Atatürk’ün Ankara’da Gazi Orman Çiftliği, Silifke’de Tekir, Yalova’da Baltacı, Tarsus’ta Piloğlu, Dörtyol’da Karabasamak çiftlikleri ve Ankara’da Bira Fabrikası vardı. Bu işletmeler 1925 yılından beri tarımda yeniliklerin uygulatılması ve yaygınlaştırılmasında kullanılıyordu. Atatürk, 1937 yılı Haziran ayında bu çiftlikleri devlet hazinesine bağışladı. 7.1.1938 gün ve 3308 sayılı Yasa ile, Atatürk tarafından bağışlanan bu çiftlikler, Devlet Ziraat İşletmeleri Kurumu’na dönüştürüldü. Daha sonra çeşitli diğer çiftlik ve işletmeler de Devlet Ziraat İşletmeleri Kurumu’na katıldı. 1944 yılında bu kuruluşun bir Ziraat Aletleri Fabrikası vardı.Tarıma destek sağlanması amacıyla 1944 yılında da 
Türkiye Zirai Donatım Kurumu kuruldu.

2 Ziraat Vekaleti, Devlet Üretme Çiftlikleri, Ankara, 1957, s.4. Ayrıca bkz. Gıda-Tarım ve Hayvancılık Bakanlığı Devlet Üretme Çiftlikleri Genel Müdürlüğü, Devlet Üretme Çiftlikleri, Ankara, 1977 ve Tarım-İş, Sektörel ve İşletmecilik Boyutlarıyla TİGEM (Tarım İşletmeleri Genel Müdürlüğü), Ankara, 1997. 
3 Ögelman, S. – Benderlioğlu, A., İktisadi Devlet Teşekkülleri Hukuku, Ankara, 1944. 

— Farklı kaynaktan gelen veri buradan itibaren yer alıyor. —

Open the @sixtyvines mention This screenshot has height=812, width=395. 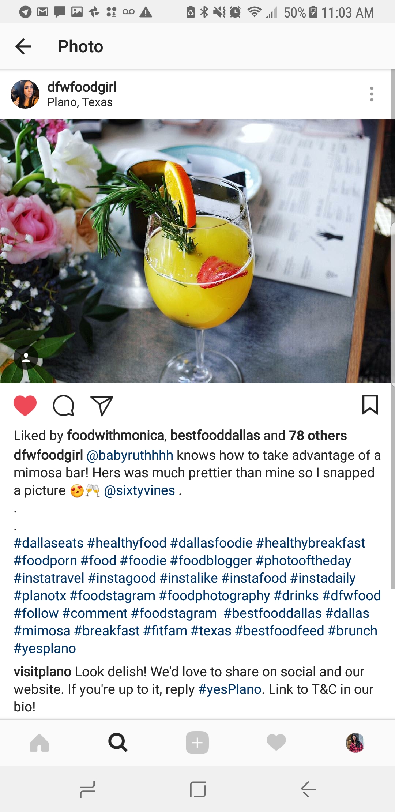pyautogui.click(x=139, y=490)
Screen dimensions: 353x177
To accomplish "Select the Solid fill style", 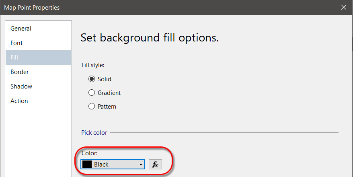I will pos(92,79).
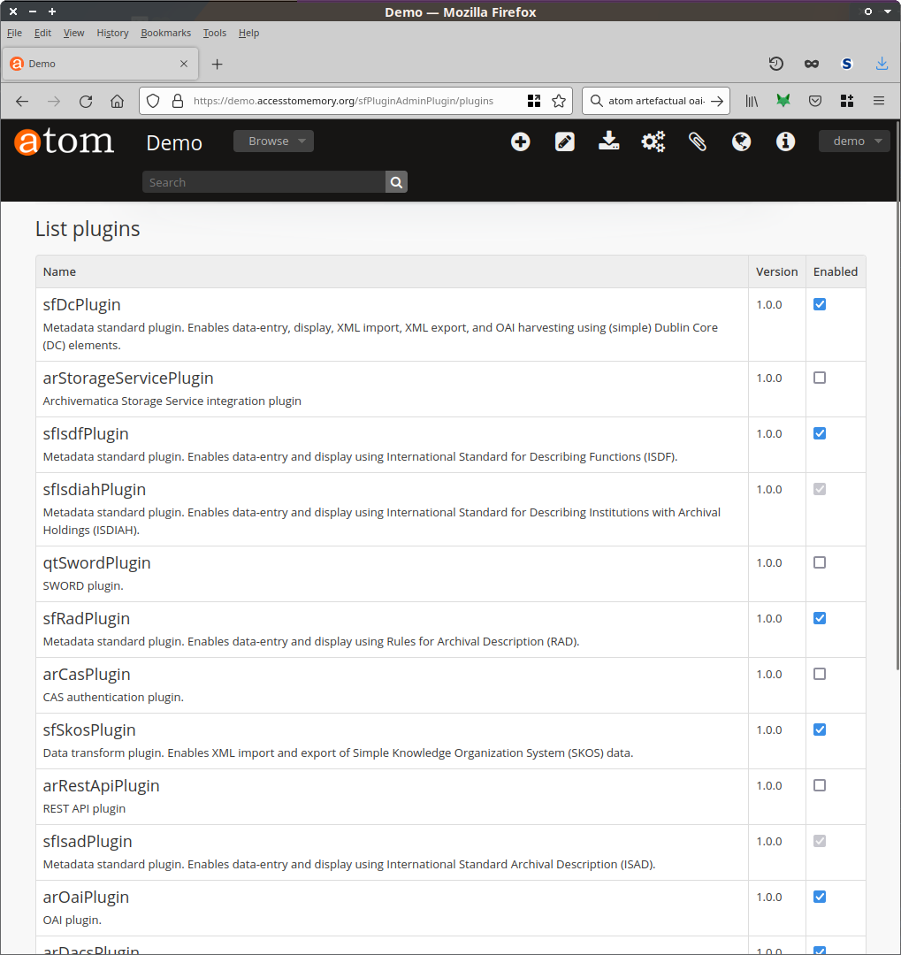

Zirai Kombinalar İdaresi ile Devlet Ziraat İşletmeleri Kurumu 1 Mart 1950 tarihinde yürürlüğe giren 5433 sayılı Yasa ile birleşerek, Devlet Üretme Çiftlikleri Genel Müdürlüğü’nü oluşturdu. 1983 yılında ise Devlet Üretme Çiftlikleri ile hara ve inekhaneler birleştirilerek TİGEM doğdu.  

TİGEM, Türkiye’de tarımın gelişmesine ve çağdaşlaşmasına olağanüstü büyük katkılarda bulunmuş olmasına rağmen, yıllarca özelleştirmeci bir anlayışla ihmal ve hatta tahrip edildi.  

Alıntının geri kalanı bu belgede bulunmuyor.